China’s first manned spaceflight took place last week, news that slipped under many of our radars. But as the United States wanders about, avoiding space travel in a post-Columbia haze and the Russian space program is slowly budget cut into oblivion, China’s space capsule has implications for us all.

Lt. Col. Yang Liwei became China’s first ever “taikonaut,” spending 21 hours in space and orbiting earth 14 times before his Shenzou V capsule landed on the plains of Inner Mongolia.

China just became the third nation to launch an astronaut into space, yet space travel in America is virtually ignored. The tragedies of Challenger and Columbia have dissuaded government spending on aeronautics and big names like Boeing and Martin Marietta spend their time developing weapons, not space shuttles.

The United States’ space program was born out of a confusing time in our history.

The space race was a result of the red scare; the Soviets’ Sputnik put forth a massive investment in science and math in our schools, as well as in aeronautics and rocketry.

As a result, we were the first and only nation to walk on the moon.

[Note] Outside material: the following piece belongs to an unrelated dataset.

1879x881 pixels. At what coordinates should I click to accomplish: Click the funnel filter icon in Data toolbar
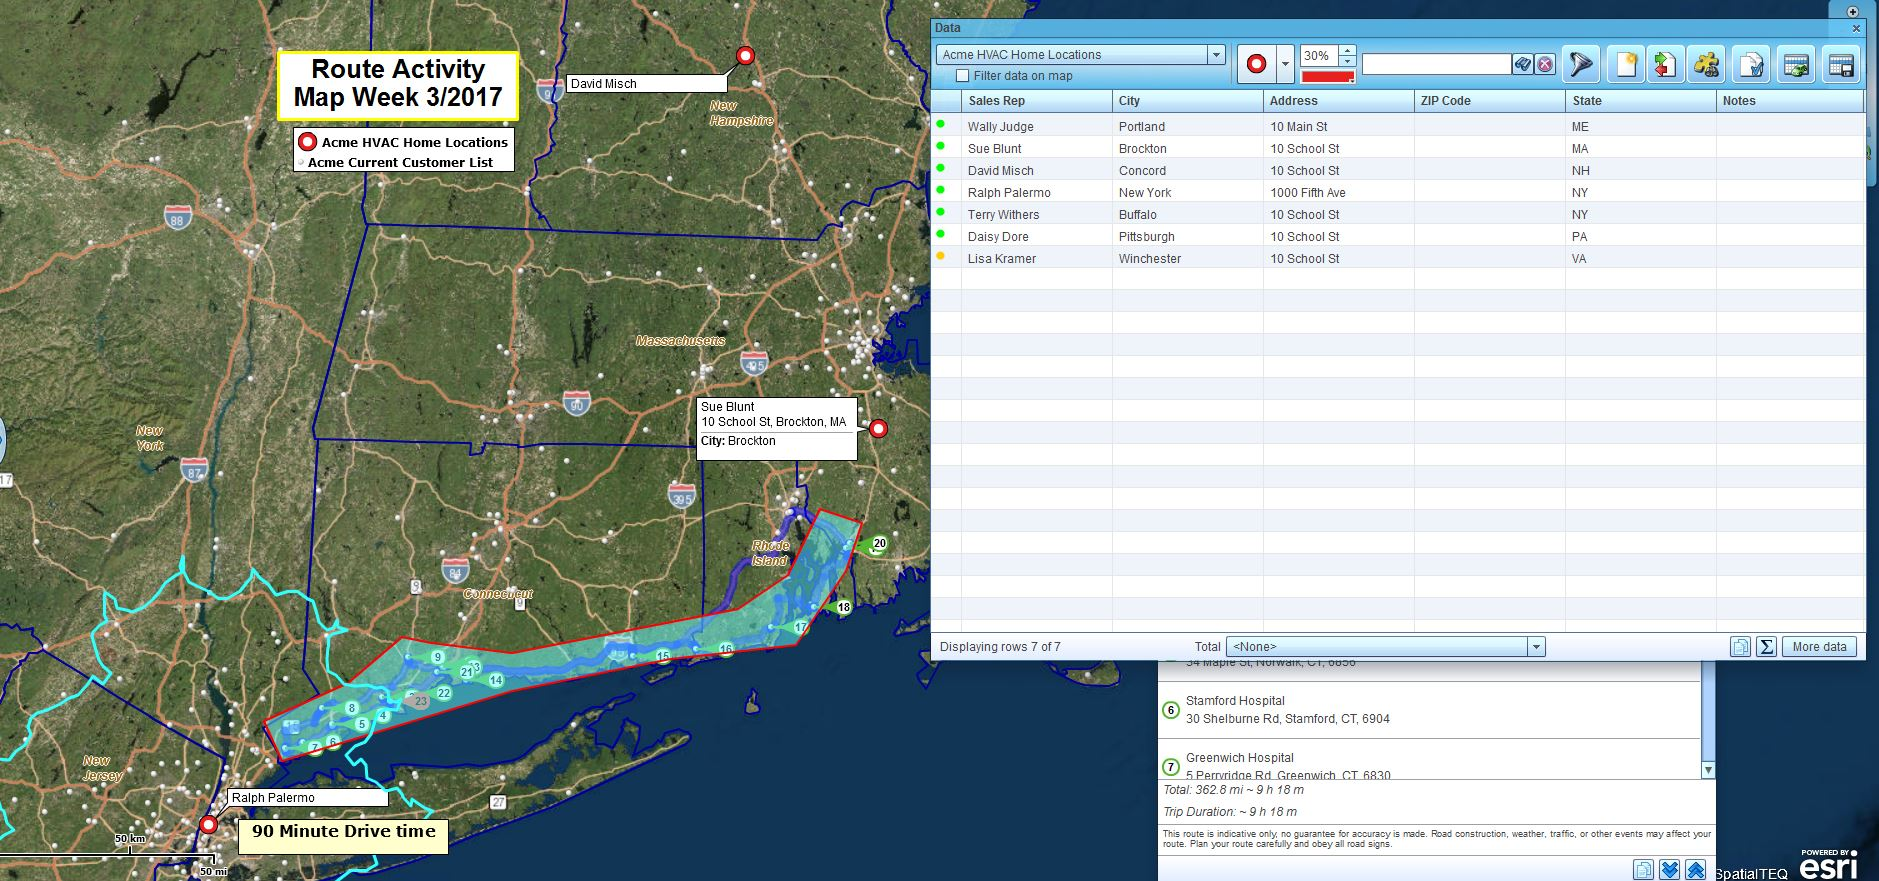[x=1580, y=65]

For the first time in humankind’s long history, humanity had escaped the bonds of the Earth.

While our astronauts were walking on the moon, American scientists were busy eradicating smallpox. The same American minds that cured polio a generation earlier were now taking on the world’s other great killer. To the people of the Third World, American know-how and scientific achievement proved far more tangible than the promises of the Soviet Union could ever be.

A generation later, the space program is dead, American pharmaceutical companies are sitting on their hands as AIDS ravages the third world and foreign policy wonks are busy adding more and more names to the Axis of Evil by the day.

Meanwhile, a country on the other end of the globe routinely executes its criminals in stadiums and engages in cultural genocide of the Tibetan and Uighur people. This country is launching astronauts into space and may very well be the first nation to have its astronauts walking on the face of Mars.

What our current administration does not seem to realize is that America’s status as the world’s sole superpower will not last forever. In a generation, China’s economy will have tripled and Europe will most probably be united politically as well as economically.

Being a superpower requires great deeds as well as being able to fight wars. But we are now in a world where the French are more generous in foreign aid than we are. We are in world where the latest developments in agriculture take place in Japan. While all this is happening, the leaders of our country keep on repeating their neo-conservative mantra.

But foreign “regime changes” and bullying of neutral countries will never earn America the respect it used to have in the rest of the world. Kennedy knew that a man on the moon would do more to defeat the Soviet Union than a million Bay of Pigs invasions could. The shame is that the Bush Administration seems to be forgetting the lessons that Kennedy remembered.